Sing Street è una ventata d’aria fresca, un coming-of-age che si trasforma in una delicata storia d’amore. Un film dannatamente ironico e malinconico pieno zeppo di dettagli e rimandi musicali irresistibili.
Dopo lo straziante e minimalista Once e il sottovalutato Begin Again (da noi tradotto simpaticamente con l’aberrante titolo “Tutto Può Cambiare” che di certo non lo ha aiutato in fase di promozione), John Carney torna al cinema e lo fa nel modo che gli riesce meglio: utilizzando la musica come promotore per raccontare storie, sentimenti, vite. Sing Street è il suo film più compiaciuto, un’opera che sfiora la perfezione e tocca vette altissime emotivamente parlando.
In una Dublino di metà anni 80, colpita da una crisi economica da cui sembra impossibile potersi rialzare, vive Conor, quindicenne con la passione per la musica e un talento nello scrivere canzoni. Sarà l’incontro con una bellissima aspirante modella di nome Raphina, inarrivabile per chiunque, il pretesto per fondare una scalcagnata quanto improbabile pop band composta dai membri più sfigati e outsider della scuola. Nascono così i Sing Street.

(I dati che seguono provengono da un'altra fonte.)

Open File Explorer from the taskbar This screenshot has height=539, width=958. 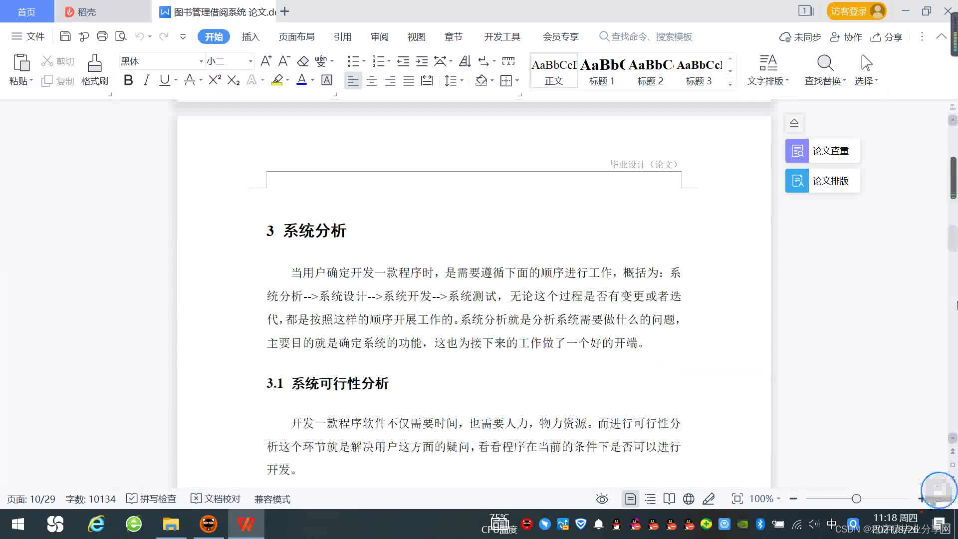(x=171, y=524)
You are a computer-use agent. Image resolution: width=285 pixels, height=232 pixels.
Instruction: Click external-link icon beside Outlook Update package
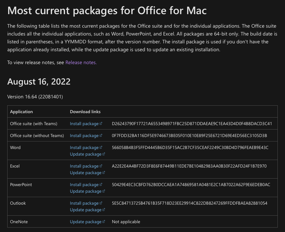(104, 209)
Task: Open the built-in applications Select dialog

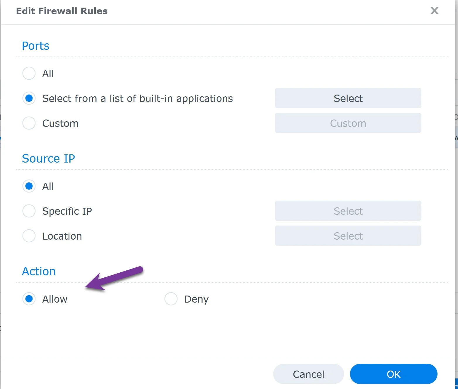Action: click(348, 98)
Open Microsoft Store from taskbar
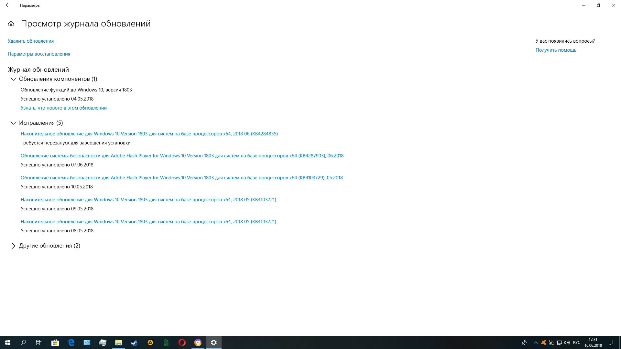 pyautogui.click(x=55, y=343)
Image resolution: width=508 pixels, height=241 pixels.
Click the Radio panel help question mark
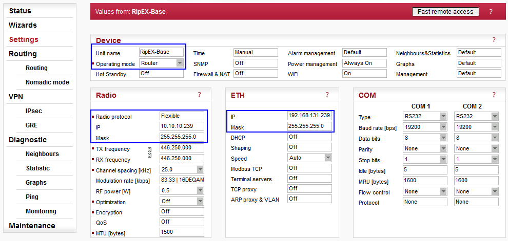click(199, 95)
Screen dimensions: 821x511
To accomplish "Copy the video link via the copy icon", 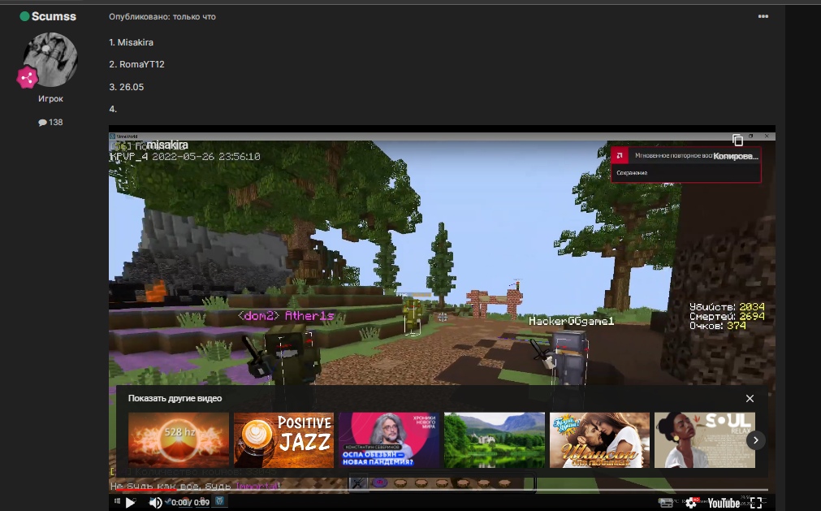I will (737, 141).
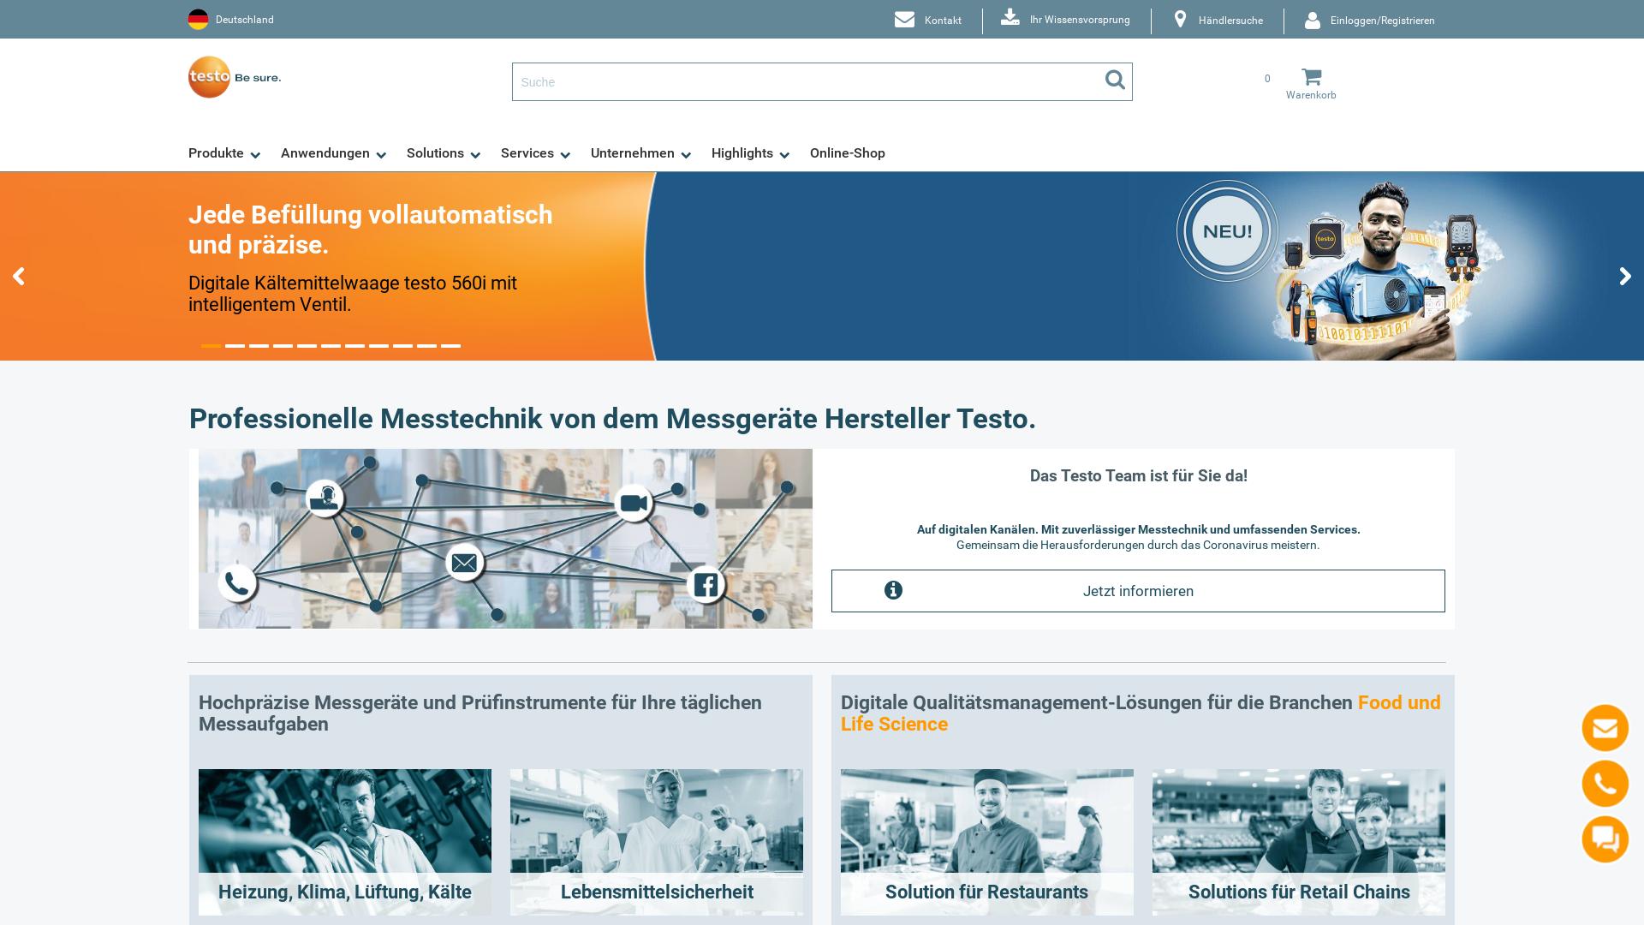Select the Online-Shop menu item
The image size is (1644, 925).
tap(848, 153)
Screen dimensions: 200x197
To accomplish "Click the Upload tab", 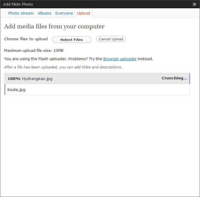I will pos(84,13).
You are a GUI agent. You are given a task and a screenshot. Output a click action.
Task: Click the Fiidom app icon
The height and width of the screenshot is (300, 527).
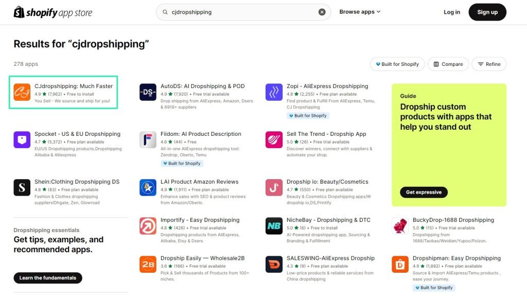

Nel frattempo il mondo intorno a lui sta cambiando velocemente tra una famiglia che sta andando lentamente a pezzi e una attanagliante crisi economica, saranno l’amore, la musica e l’inossidabile rapporto con il fratellone maggiore “filosofo” a dare a Conor una forza e un coraggio che mai avrebbe pensato di avere.
In pieno splendore videoludico di Mtv, con il brit pop alle porte che da lì a poco esploderà fragoroso e risuonerà per tutta la Gran Bretagna, l’Inghilterra e Londra vengono viste come un miraggio, un sogno, un’occasione di riscatto da raggiungere scappando da quella terra periferica fatta di alcool e depressione in cui i giovani irlandesi si sentivano prigionieri.
Lo strumento più facile per raggiungere tutto questo? La musica. Musica vista come appiglio di salvezza, sogno, arte, amore, vita. La musica che plasma il proprio io, la propria identità. La musica che rende indissolubili i legami tra fratelli e crea rapporti possibili solo nell’adolescenza: l’età dell’assoluto dove tutto appare maledettamente difficile ma allo stesso tempo possibile, vero ed intenso.
Dai Duran Duran ai Clash, dai Clash ai Cure passando per i Spandau Ballet, Conor e i suoi Sing Street attraversano in modo intenso e gioioso le varie fasi rifacendosi al look e al sound, ma cercando di andare oltre le cover ed essere qualcosa di originale. I’m a Futurist continua a ripetere Conor.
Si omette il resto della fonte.